## Excerpt
____________________

This week has shot by and it’s December already. There’s no noise from the kids about putting the Xmas tree up, but I’m sure that will come. Every year there’s that frisson of danger: has some fiendish fieldmouse crept into the loft and nibbled the decorations? Not that we have a mouse problem – next door’s cat is very attentive – but living out the sticks, we see quite a bit of wildlife. Still, at least it’s just foxes, crows, and squirrels. I saw a rat down by the canal last week at work. Feel free to make your own gag about a despised politician or celebrity of your choosing. 🙂
Yesterday I happened to attend one of those working lunch gigs. It was about mindfulness and stress in the modern workplace. What stress is like in the less than modern workplace I’ve no idea, but if you know, do tell. 🙂 Mindfulness seems to have been doing the rounds over the past few years, but I’ve found it helpful. It’s not always easy to tune out the noise of your own mind, so the breathing techniques have been useful. I also tried attending a workmate’s meditation class which sort of takes things a little further. If you’ve not tried either, I would say it’s worth a spin. If nothing else, it’s something new and possibly a new crowd of people to talk to.
Talking of the latter, the modern workplace presentation included some tips on reducing your own stress. The top five, as it were, are: giving, relating, exercise, appreciating and trying out. The presenter did go on to explain them a little, but I’m going to have a go at them. They may have a slight trans bias 😉
Giving: Or more accurately, giving help or time to people. I think there’s definitely something in helping others, be it the simple acts of day to day kindness, to stopping and going out of your way to help someone. I don’t help out at Chameleons for the props, I do have a vested interest. That said, seeing at evening go well, or reading about a person’s first-time visit is very rewarding emotionally.
Relating: Being involved with people and actively listening to them. I’ve been doing some training in coaching of late and that’s been really helpful. Certainly, the active listening and knowing your own biases has helped. Relating isn’t just me talking about me – which this blog sort of provides – but that vital two-way conversation we have. That whole line about a problem shared and all that.
Exercise: I know I don’t do enough of this for the amount of food that I eat. That said, a walk with the dogs in the morning, and a cycle ride between offices at work gets me outside. It may not be much, but that 15 – 30 minute break from not looking at the screen, and just enjoying the world really helps me recharge.

____________________

## Written request a
Return every one of the extracted data entries below line for line, without any changes.

[Extracted data entries]
____________________

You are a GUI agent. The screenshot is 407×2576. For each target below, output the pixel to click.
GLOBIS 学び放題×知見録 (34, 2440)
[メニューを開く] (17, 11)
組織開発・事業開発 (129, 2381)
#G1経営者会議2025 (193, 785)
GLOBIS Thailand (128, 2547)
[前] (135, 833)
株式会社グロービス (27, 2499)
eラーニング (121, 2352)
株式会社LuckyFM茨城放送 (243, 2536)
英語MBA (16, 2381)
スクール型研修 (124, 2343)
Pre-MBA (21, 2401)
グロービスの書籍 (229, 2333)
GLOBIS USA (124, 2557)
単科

____________________

## Written request b
According to the blog post, what were the top five tips for reducing stress given in the workplace presentation?

## Correct answer a
You are a GUI agent. The screenshot is 407×2576. For each target below, output the pixel to click.
GLOBIS 学び放題×知見録 (34, 2440)
[メニューを開く] (17, 11)
組織開発・事業開発 (129, 2381)
#G1経営者会議2025 (193, 785)
GLOBIS Thailand (128, 2547)
[前] (135, 833)
株式会社グロービス (27, 2499)
eラーニング (121, 2352)
株式会社LuckyFM茨城放送 (243, 2536)
英語MBA (16, 2381)
スクール型研修 (124, 2343)
Pre-MBA (21, 2401)
グロービスの書籍 (229, 2333)
GLOBIS USA (124, 2557)
単科

## Correct answer b
Giving, relating, exercise, appreciating and trying out.